Rivers are constantly in motion. For meandering rivers, that means blazing new paths and reactivating old ones as they meander through a landscape over time.

The researchers observed this behavior both in an idealized computer model and in nature, using satellite photos of a stretch of the Mamore River in Bolivia, known to change course rapidly. Satellite photos showed how the river changed in 32 years, from 1986 to 2018.

In the model and the Mamoré, counterpoint bars appeared. The researchers found that the appearance was directly related to short, sharp turns: small spikes in the path of a river.

Researchers observed that these spikes form frequently when the course of the river is suddenly changed, such as when a new oxbow lake forms through a cutoff, or after reconnecting to an old oxbow lake.
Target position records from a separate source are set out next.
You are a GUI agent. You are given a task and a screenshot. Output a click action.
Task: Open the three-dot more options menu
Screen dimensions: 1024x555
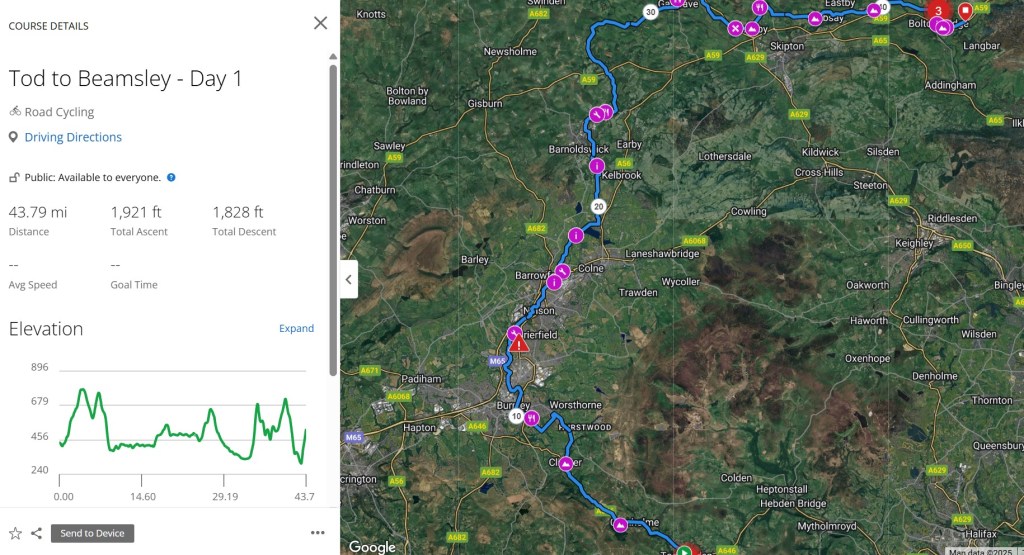(x=318, y=533)
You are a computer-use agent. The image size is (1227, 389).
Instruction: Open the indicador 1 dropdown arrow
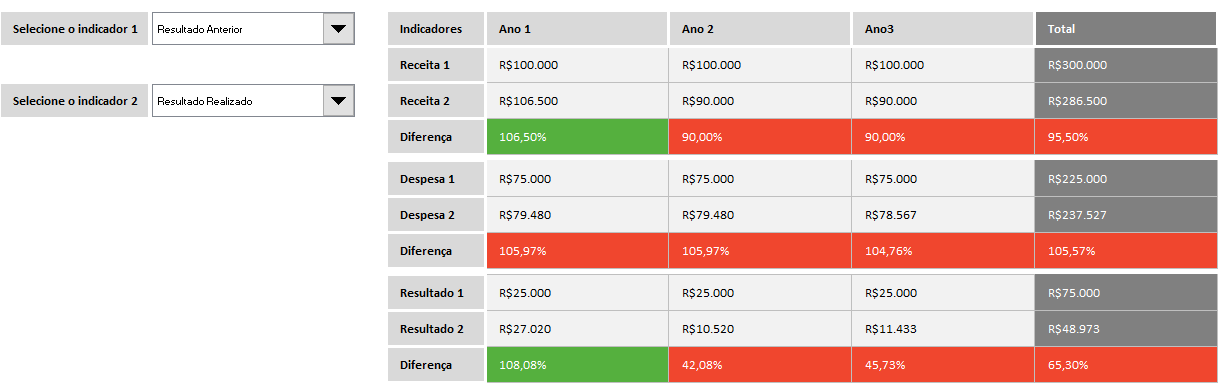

But tight turns don’t stay put, they start to migrate downstream. And since they move quickly downstream, they create the conditions for sediment to collect around the turn as a counterpoint bar.

The study shows a number of examples of what is happening in the Mamoré. For example, in 2010, a sharp turn (turn 2 in the image) is formed when an ox lake reconnects to a part downstream of the river. In 2018, the bend moved about 1.5 miles downstream, with counterpoint deposits along the shoreline marking its path.
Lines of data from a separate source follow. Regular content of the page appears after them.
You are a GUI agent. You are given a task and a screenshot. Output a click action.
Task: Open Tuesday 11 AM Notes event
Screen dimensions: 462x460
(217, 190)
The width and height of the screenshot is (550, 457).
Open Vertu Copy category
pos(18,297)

Geomorphologists and engineers have known for some time that long-term changes along a river can be described in terms of local and upstream curvature values ​​(places where the river appears to wrap around a small circle have high curvatures). In the study, the researchers used a formula that uses these curvature values ​​to determine the likelihood of a counterpoint bar forming at a particular location.

Sylvester said he was surprised at how well this formula – and the simplified models used in part to derive it – worked to explain what was thought to be a complex phenomenon.

“Natural rivers, they’re actually not that far from what these really simple models predict,” Sylvester said.

This isn’t the first time Sylvester’s research has revealed that the behavior of rivers can be governed by relatively simple rules. In 2019, he led a study published in Geology that described a direct relationship between sharpness of turns and river migration.

Superficially, point bars and counterpoint bars resemble each other and frequently blend into each other. But counterpoint bars are distinct environments: compared to point bars, they have finer sediment and lower topography, making them more prone to flooding and lake reception. These characteristics create unique ecological niches along rivers. But they are also geologically significant, with ancient deposits of counterpoint bars preserved underground that influence the flow of fluids, such as water, oil, and gas.

Mathieu Lapôtre, a geoscientist and assistant professor at Stanford University, said recognizing that counterpoint bars can easily form in meanders of rivers – and having a formula to predict where they will form – is a significant advance .

“Overall, the results of Sylvester et al. Have important implications for a range of scientific and technical issues, ”he said.